Consider the records below. How many of their lines include the word "computer"? State the number and nothing else.
━━ DATA SUPPLIED
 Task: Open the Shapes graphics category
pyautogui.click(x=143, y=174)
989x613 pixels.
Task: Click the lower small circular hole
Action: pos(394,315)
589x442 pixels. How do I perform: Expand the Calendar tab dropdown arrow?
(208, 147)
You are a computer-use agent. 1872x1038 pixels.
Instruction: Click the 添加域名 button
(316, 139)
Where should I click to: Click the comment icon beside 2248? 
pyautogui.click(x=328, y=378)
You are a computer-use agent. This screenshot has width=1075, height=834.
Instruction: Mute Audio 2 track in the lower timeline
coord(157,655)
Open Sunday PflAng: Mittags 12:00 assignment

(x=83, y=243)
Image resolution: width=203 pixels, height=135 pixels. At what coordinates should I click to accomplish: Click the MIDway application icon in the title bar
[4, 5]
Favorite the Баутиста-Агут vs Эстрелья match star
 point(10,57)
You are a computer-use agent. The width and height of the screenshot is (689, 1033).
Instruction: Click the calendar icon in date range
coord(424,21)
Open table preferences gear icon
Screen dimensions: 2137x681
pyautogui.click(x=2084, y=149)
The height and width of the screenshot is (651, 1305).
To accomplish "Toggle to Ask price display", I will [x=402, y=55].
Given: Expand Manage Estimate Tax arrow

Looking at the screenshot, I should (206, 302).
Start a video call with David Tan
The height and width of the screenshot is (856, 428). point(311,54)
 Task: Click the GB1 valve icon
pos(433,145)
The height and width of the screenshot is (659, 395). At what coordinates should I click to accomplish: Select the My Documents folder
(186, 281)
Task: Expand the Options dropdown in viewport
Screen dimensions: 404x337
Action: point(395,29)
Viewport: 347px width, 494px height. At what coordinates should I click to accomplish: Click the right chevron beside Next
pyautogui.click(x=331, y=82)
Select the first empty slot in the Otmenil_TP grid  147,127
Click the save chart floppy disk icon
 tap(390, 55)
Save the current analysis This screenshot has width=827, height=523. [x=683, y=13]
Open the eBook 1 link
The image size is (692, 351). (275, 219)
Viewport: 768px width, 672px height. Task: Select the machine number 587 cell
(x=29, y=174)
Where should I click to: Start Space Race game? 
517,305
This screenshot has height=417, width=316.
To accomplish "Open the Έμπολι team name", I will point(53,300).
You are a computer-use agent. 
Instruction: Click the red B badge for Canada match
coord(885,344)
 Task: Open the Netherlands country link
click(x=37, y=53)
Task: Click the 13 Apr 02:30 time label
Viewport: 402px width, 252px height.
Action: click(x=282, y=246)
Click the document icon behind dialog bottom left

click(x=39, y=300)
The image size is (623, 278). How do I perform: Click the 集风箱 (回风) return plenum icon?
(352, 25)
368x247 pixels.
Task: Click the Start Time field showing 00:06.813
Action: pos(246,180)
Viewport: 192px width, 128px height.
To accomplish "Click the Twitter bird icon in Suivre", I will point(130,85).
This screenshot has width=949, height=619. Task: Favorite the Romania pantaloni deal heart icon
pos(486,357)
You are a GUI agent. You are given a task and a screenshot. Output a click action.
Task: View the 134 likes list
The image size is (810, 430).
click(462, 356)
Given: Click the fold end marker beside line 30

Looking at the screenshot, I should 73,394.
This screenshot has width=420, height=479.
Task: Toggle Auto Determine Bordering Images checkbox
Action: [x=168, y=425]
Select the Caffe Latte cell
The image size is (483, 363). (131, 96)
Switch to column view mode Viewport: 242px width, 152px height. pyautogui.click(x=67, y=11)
━━━━
**WRITTEN ANSWER**
4